What is Micro gravity?
Microgravity is the condition in which people or objects appear to be weightless. The effects of microgravity can be seen when astronauts and objects float in space.
The station is suited for the testing of spacecraft systems and equipment required for missions to the Moon and Mars.
The ISS maintains an orbit with an altitude of between 330 and 435 km by means of reboost manoeuvres using the engines of the Zvezda module or visiting spacecraft.
It completes 15.54 orbits per day.
The station has been continuously occupied for 15 years and 6 days since the arrival of Expedition 1 on 2 November 2000.
Expedition 1 crew
This is the longest continuous human presence in space, having surpassed the previous record of 9 years and 357 days held by Mir.

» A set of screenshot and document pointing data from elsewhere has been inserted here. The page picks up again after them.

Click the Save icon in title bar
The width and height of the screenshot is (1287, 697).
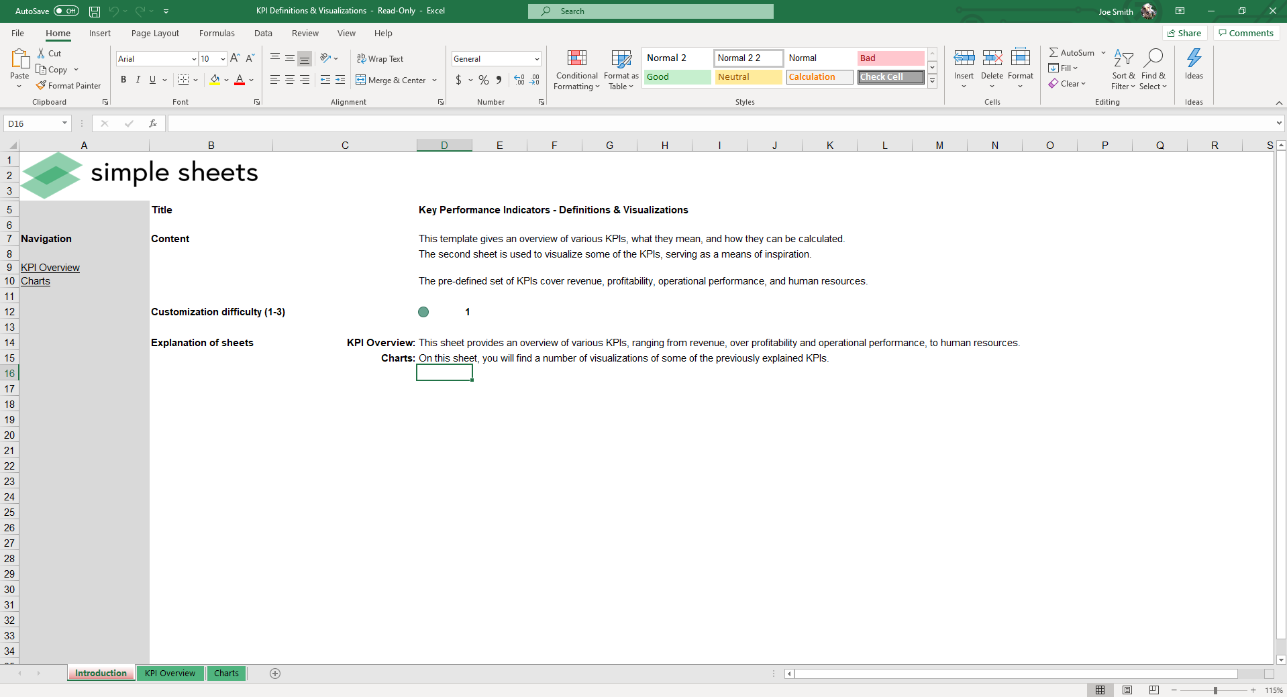(x=95, y=11)
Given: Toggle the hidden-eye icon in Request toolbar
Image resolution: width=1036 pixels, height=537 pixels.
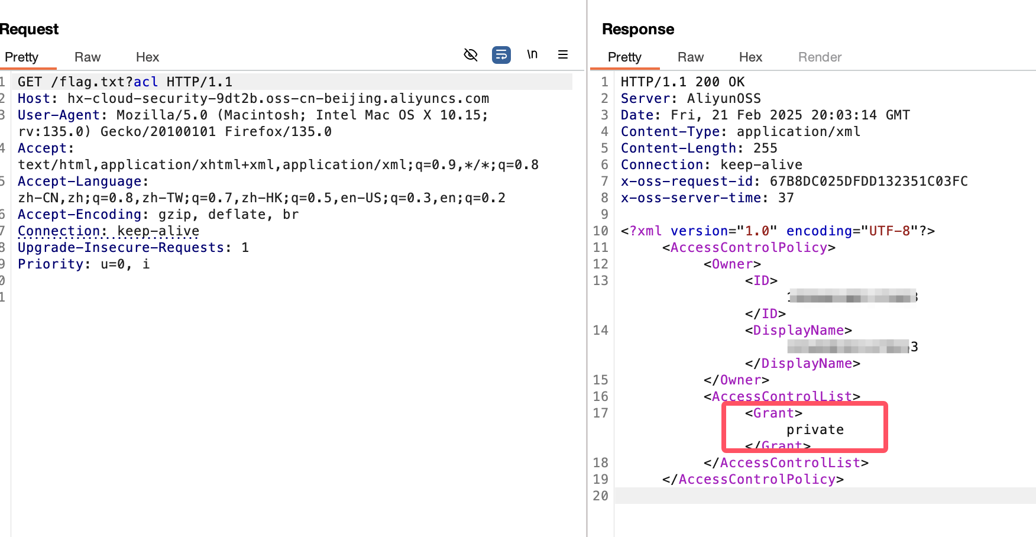Looking at the screenshot, I should (x=471, y=55).
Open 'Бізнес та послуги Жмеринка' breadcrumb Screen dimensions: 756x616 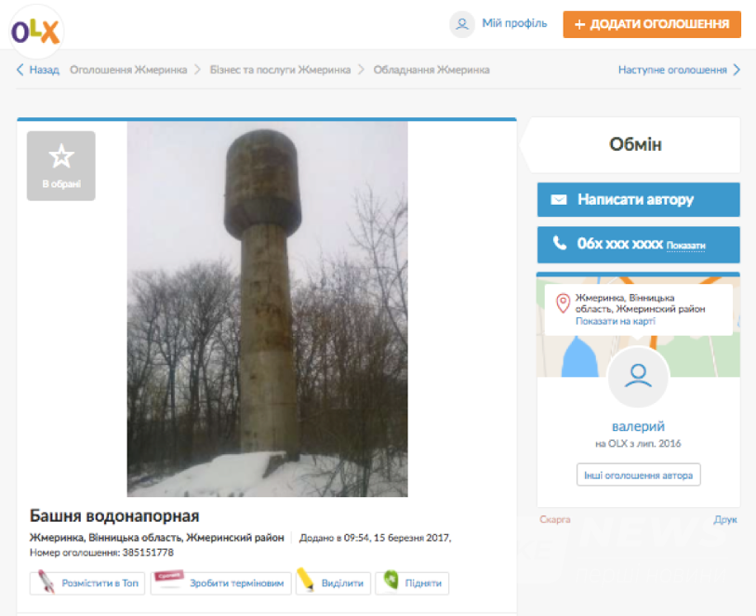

The station has been visited by astronauts, cosmonauts and space tourists from 17 different nations.
The ISS programme is a joint project among five participating space agencies: NASA(USA), Roscosmos(Russia), JAXA(Japan), ESA(Europe), and CSA(Canada).
The ownership and use of the space station is established by intergovernmental treaties and agreements.
The station is divided into two sections, the Russian Orbital Segment (ROS) and the United States Orbital Segment (USOS), which is shared by many nations.
On 28 March 2015, Russian sources announced that Roscosmos and NASA had agreed to collaborate on the development of a replacement for the current ISS.
NASA later issued a guarded statement expressing thanks for Russia’s interest in future cooperation in space exploration, but fell short of confirming the Russian announcement.
The ISS is arguably the most expensive single item ever constructed.
In 2010 the cost was expected to be $150 billion.
It includes NASA’s budget of $58.7 billion Russia’s $12 billion, Europe’s $5 billion, Japan’s $5 billion, Canada’s $2 billion.